So let’s start sort of at the top. The law dictated that Mississippi Adequate Education funding would be adequate. There is even a formula to compute that amount. Our gang in Jackson determined a new definition of “adequate” and have shorted public schools $237 million for the coming year.

One problem most schools have is resources to offer good wages to teachers. The first bill to raise teacher pay was defeated on the board, i.e., it made it to the House floor and was voted down. The second, to raise teacher pay to Southeastern average died in Committee. A third effort to provide a $4,000 raise died in Committee, as did the next one to raise salaries by $2,000. Likewise, a first effort to raise teacher assistant salaries to $15K died in Committee.

Two more bills to raise teacher assistant pay died in Committee. Three other bills to support teacher assistants died in Committee.

Other aspects of public schools were not ignored. A bill to increase English Language Learners funding to 20 percent died in Committee. Thus local districts have to scrounge money where they can to provide needed instruction for those thousands of students who don’t speak English as their primary language.

A proposed Vo-Tech program in each school district died in Committee. Likewise, a new requirement for a Home Economics program in every district died in Committee.

A bill to provide more funding for programs helping dyslexic young people by providing for speech screening died in Committee. An effort to define autism as being “at risk” signal under MAEP also went down in Committee.

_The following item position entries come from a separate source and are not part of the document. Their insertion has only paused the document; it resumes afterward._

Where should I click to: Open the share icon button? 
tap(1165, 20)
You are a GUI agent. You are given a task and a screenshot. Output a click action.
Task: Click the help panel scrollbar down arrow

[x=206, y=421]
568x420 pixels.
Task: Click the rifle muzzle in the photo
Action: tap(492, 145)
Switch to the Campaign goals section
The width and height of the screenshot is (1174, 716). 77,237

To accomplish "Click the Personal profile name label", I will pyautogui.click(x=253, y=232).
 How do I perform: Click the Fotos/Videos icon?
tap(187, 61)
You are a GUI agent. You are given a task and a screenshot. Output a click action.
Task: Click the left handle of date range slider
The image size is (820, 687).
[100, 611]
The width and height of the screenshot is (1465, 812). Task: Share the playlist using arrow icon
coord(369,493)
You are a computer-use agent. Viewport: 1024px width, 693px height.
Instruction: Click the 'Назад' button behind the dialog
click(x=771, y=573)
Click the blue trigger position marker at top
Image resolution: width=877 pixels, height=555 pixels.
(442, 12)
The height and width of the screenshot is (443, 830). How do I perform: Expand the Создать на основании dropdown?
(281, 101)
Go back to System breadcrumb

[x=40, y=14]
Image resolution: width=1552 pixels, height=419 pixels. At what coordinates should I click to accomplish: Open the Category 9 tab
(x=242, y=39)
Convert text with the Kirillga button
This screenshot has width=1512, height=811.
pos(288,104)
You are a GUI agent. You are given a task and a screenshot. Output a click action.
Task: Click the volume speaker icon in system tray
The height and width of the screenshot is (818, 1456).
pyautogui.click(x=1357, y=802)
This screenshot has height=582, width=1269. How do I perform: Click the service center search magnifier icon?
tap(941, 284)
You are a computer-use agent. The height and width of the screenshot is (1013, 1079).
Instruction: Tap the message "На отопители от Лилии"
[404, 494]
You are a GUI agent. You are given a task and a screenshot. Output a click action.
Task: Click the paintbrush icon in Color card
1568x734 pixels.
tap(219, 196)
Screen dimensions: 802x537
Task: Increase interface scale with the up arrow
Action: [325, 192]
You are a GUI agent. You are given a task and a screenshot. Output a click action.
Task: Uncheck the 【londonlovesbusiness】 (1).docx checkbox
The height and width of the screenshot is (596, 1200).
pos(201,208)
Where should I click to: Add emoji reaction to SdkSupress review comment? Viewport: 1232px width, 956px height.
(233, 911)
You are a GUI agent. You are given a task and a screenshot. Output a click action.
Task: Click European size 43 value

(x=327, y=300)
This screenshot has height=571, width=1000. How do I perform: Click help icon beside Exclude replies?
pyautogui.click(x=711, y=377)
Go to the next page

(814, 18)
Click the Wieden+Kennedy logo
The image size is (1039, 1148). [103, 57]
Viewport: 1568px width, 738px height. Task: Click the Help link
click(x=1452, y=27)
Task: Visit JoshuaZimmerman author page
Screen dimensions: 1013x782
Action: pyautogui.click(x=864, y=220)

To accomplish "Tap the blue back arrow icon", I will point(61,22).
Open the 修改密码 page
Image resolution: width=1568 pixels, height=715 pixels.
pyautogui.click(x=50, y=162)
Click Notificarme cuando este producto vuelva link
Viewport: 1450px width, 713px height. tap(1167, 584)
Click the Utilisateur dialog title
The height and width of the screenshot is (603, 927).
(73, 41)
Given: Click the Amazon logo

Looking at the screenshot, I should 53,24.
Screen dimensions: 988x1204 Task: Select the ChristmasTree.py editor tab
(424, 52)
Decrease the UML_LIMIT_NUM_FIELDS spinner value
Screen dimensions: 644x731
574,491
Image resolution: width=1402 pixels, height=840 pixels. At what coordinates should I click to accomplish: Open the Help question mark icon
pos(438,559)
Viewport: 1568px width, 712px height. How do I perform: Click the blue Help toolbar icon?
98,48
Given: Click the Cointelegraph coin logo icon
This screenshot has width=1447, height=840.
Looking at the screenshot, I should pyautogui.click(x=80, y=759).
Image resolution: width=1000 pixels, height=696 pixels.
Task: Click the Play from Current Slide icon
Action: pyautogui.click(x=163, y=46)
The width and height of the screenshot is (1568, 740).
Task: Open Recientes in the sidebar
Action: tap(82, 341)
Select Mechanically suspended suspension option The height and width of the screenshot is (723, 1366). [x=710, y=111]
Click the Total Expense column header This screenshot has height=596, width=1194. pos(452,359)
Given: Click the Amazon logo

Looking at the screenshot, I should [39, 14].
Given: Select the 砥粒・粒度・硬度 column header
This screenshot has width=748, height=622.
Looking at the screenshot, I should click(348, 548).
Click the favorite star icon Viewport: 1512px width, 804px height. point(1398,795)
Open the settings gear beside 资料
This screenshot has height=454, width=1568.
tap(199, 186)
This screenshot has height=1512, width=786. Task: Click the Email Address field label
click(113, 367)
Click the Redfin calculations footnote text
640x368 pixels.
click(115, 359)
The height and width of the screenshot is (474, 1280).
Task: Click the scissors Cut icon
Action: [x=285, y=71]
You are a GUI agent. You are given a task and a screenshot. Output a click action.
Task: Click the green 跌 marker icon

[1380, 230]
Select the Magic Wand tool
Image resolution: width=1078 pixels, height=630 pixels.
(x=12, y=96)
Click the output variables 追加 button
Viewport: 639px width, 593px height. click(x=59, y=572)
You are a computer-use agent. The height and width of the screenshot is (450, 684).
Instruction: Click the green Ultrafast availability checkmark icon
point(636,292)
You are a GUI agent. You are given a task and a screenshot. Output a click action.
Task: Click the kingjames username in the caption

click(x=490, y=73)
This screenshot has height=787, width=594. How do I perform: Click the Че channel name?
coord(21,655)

One of the issues facing schools is the matter of getting through real instruction which must be truncated to make time for all the endless — and largely pointless — state testing. Remember that the $10M contract with a testing firm locks in the foolish waste of time on many tests. A bill that would terminate “End of Course” exit exams died — you guessed it: in Committee. The use of ACT and Aspire WorkKeys died. Certainly, it makes no sense to arm teachers with proven learning tools.

A bill to mandate pre-kindergarten programs died in Committee. No need to start kids in school early. Just let them play another year or two! The same treatment killed a move to mandate Kindergarten.

Two more on the hit list: An effort to create alternate licensing to ease the teacher shortage died in Committee. And the credit of donations to public schools as a tax deduction died, as did donating to a school for a designated use, i.e., perhaps someone wants to strengthen the chemistry lab in a school.

Ah, but the powerful Committee lost one, which can only be considered a victory for the citizens of Mississippi who believe public funds should be spent on public schools. House Bill 957 passed Committee vetting and died when the entire House of Representatives took up the issue. The purveyors of that insidious piece of legislation openly advocated killing the MAEP and at the same time wanted to start sending public dollars to charter schools. In case the language of the State Constitution is not fresh in your mind, such diversion of funding would be unconstitutional. Of course, that body of solons hasn’t met the formula that the statute calls for but two years in its entire existence.

Well, there you have it. For the most part, education suffered mightily in the last legislature.

A suggestion for upcoming elections: Go to every rally. Contact every candidate. Demand his or her stand on supporting public education. Remember — these folks don’t send themselves to Jackson. If you don’t try or you don’t vote, you’re wearing their hat.

One last question: How do we get rid of the evil legislator named Committee?

T.J. Ray is a retired professor of English at Ole Miss.